It is to most folks—except Madonna, Sting and some other people—a
particularly vigorous version of what we assume is yoga. Despite
my equally vigorous dismissal of Madonna, I guess she and
I are on the same wavelength here. Or om-length. Whatever.
So when I am getting ready for bed, and I look at my arms—previously
on the normal/shapeless side of arms, not chubby, or flabby
or anything really objectionable—I like them better.
Nowadays they look like an acceptably capable pair of arms.
They’re not bulky (how unfeminine!) or scrawny (how osteoporotic!).
They are decent, toned, capable arms, which is how I’ve always
seen my brain—decent, toned, capable.
Something different must be said of my legs. Because I used
to dance I have taken my legs quite for granted. That they
are strong, flexible and reliable I have come to treat them
much as we treat a loyal puppy or a loving partner—there when
we need them, worthy of a bone when we happen to think of
it, but on their own pretty much the rest of the time. A lame
attitude if you think about it and a bad omen for legs, besides.
But before I go to bed, after I’ve reflected on the changed
state of my arms, after I’ve reminded myself that my legs
are useful, but not so important that I should be vain about
them—pride goeth before a fall and all that, and a fall would
be quite a drag in terms of my yoga practice—then I can’t
help but see my face.
It is, frankly, a face I have also come to take for granted.
I think I was 30 before I realized I had blue eyes. It was
not until recently I discovered, from pictures from the 1940s
and 1950s, when my mother was a hot, red-haired babe, that
I look like her—but as a chaste, dishwater blonde instead
of a flaming redhead?
And then I have also seen pictures from my earlier adult years—slightly
beer-plump and smiling from college days; wanly slim for my
first wedding; slim and winsome, poolside, with my first daughter;
red-cheeked and round, standing by a snowman when I was pregnant
again.
The girl in those pictures is some pretty picture of me. The
me I didn’t claim then. The me that seems not to be me now.
Because before I go to bed, after gazing at legs and arms
more supple than in my sedentary 20s or 30s, I see a 42-year-old
face, the eyes oddly downcast, as though smiling had—mysteriously—saddened
them.
As I look, I can’t believe that the face in the mirror is
my face any more than I can believe that the face in snapshots,
smiling over the bald head of a nursing baby—a face amazed
to give and nourish life—is also mine.
I mean, I really have come to like my face. But when I look
at it, I see that it is older than my body. Despite my wanting
to, I cannot erase what it has seen.
Because I am a pastor I visit older people in hospitals and
nursing homes a lot. Those places smell of blood and mortality.

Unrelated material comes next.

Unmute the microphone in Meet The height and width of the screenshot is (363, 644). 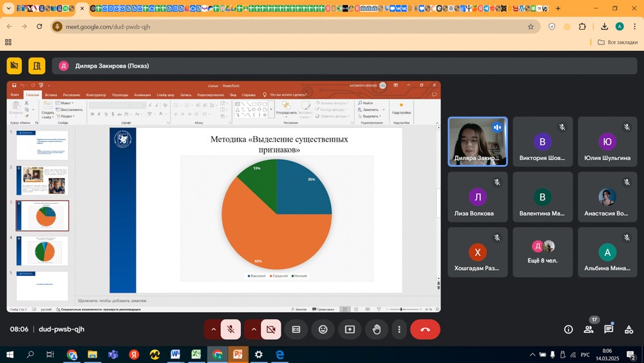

There is no getting away from it. Still, such visits are inexplicably
astonishing privileges.
The other day I visited someone in the hospital where my mother
died less than a year ago. On the way in, I noticed a hearse
parked by the door. How could I not imagine another hearse,
the hearse driven by a dear friend of mine, that had come
to collect my mother’s tired body?
But in spite of that, when I went in to see my elderly patient
I saw someone whose body was vital beyond the etchings on
his face.
Time and again, throughout the years that I have visited the
elderly and the dying, I have seen the bedsheets disheveled,
exposing bits of flesh that beg only to be private. But what
I have seen is that our bodies live on—strangely and smoothly
beautiful—even as our faces show both the wear and the wonder
of our lives. We defy death with bodies that suggest and remind
us of the insufficiency of time to explain our lives.

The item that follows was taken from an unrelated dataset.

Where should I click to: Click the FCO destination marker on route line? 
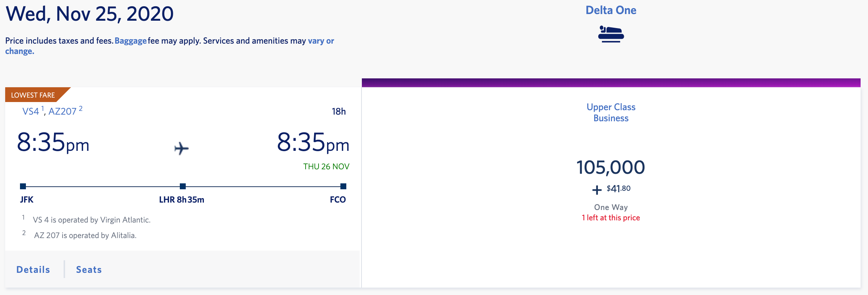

Because I had slept the night beside her before she died,
when I awoke I saw my own mother’s belly peeking out from
under the cloud of sheet. And before my coffee, before I had
even risen from my bed, I saw her belly as the place of my
birth, of my original belonging.
And what a smooth belly it was in the minutes before she died,
round and soft with the muscle memory of the lives she had
given. And her face, lined and careworn, carved around the
breath she slowly gave up needing, was folded inward, as peacefully
closed to her daughters’ scrutiny as a Japanese fan.

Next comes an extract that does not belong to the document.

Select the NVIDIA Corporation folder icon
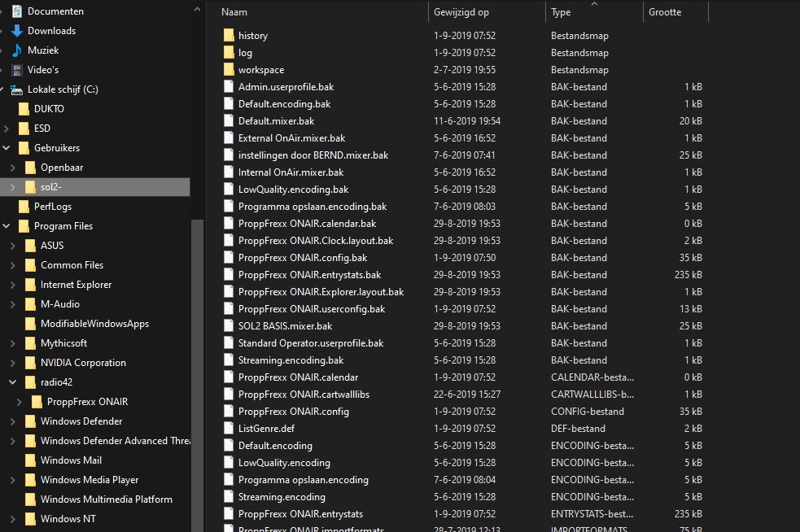(x=30, y=363)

Sometimes, when I am not distressed with sleepiness or scheduling
or the insistencies of desire, my body and my face undress
themselves together.
And then my separate selves—the images of who I was, the body
that I am now and the face that has seen all of my life—regard
the other. Fleetingly, I am knit into a peculiar wholeness,
imperfect and unmarketable.
But it reminds me, or maybe only assures me, that what is
both lasting and changing are somehow—blessedly—at one in
the turmoil of being.
—Jo
Page
You
can contact Jo Page at jopage@graceniska.org.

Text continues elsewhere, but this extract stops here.